Those Uber-Hyped ‘Thylacine’ Pics Have Dropped & Tbh It Looks More Like Bigfoot’s Feral Dog

Thylacine proof

The thylacine was supposed to be the saviour of 2021. When news broke last week that we might finally have piccies of a whole family of Tasmanian tigers, people were stoked. Now, the photos have been revealed and… we’re all a bit of a let down.

When he first announced the photos, Thylacine Awareness Group of Australia president Neil Waters claimed he had “proof” of a thylacine living in the wild, almost a century after the last known thylacine in captivity died. He then sent the evidence off to an legit expert who later concluded that the photos were probably of pademelons.

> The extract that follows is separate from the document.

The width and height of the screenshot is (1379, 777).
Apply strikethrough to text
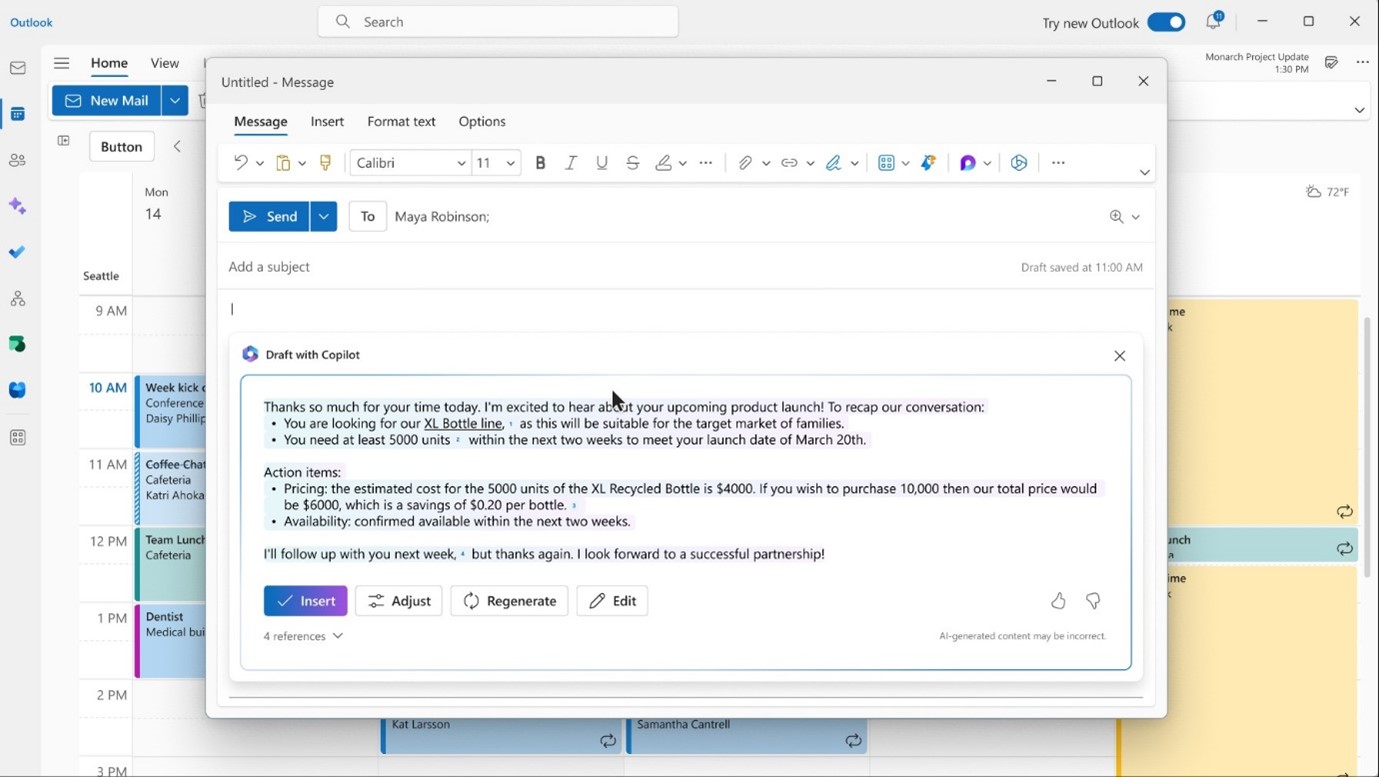632,162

Now the photos are public, and it’s our turn to decide.

“Look at those little rounded ears and that broad head,” Waters said in the unveiling video, uploaded on Monday.

“Doesn’t look like any quoll I’ve seen before. Certainly doesn’t look like a cat.”

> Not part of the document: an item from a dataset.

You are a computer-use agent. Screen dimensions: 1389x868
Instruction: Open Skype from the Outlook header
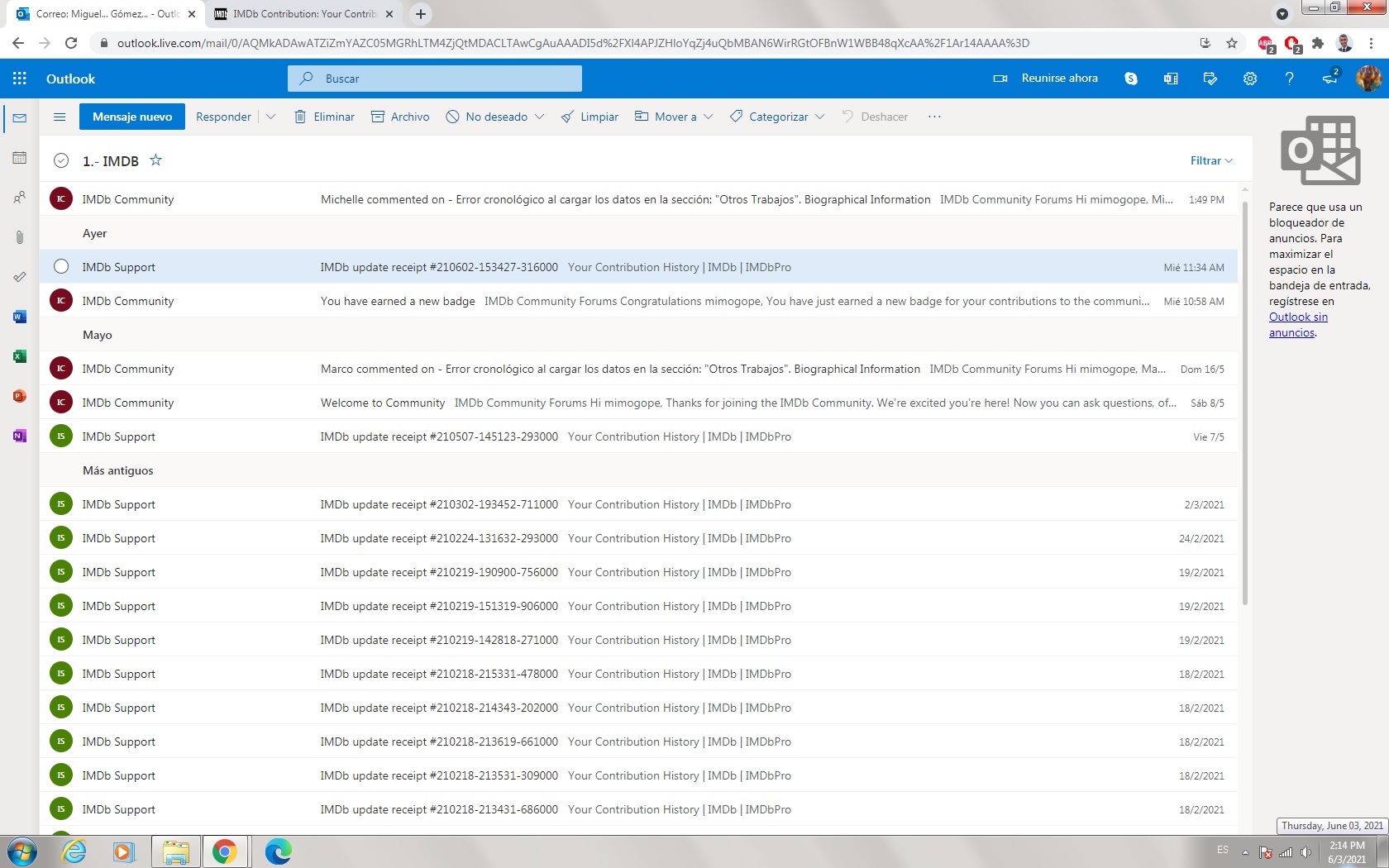pos(1131,79)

In the video, he spends a good 20 minutes analysing the four different photos and explaining why he believes the creatures in question are not other animals like feral cats and dogs.

He pointed to the third image as the most conclusive proof of the lot.

“The image that I am hanging everything on because I know what I am looking at here, and I’m certainly not looking at a pademelon in my opinion,” he said.

Waters even included a bunch of soundbites from vets who seemingly agree with him.

The only logical conclusion, Waters reckons, is that he’s got evidence of thylacines surviving – if not thriving – in the Tasmanian bush.

And sure. The creatures in the pics do kind-of look like the fabled Tasmanian tiger. But they’re not great pics to begin with.

However late last week, the expert who Waters himself touted as the definitive thylacine-identifier, Tasmanian Museum and Art Gallery conservationist Nick Mooney, said that the animals in the pics were “unlikely to be thylacines, and are most likely Tasmanian pademelons.”

Say what you will about the thylacine truthers’ hypotheses, but these pics are sadly so blurry and obscured that they’re not really proof of anything other than the fact we as a nation are enthralled by the possibility that  a coupe of Tassie tigers are still kicking on in the wild somewhere.

Just like evidence of Bigfoot, the Loch Ness monster and alien UFOs, these photos are basically a cryptozoological Rorschach test until we have more definitive evidence.

The truth might not yet be on YouTube, but it’s still out there.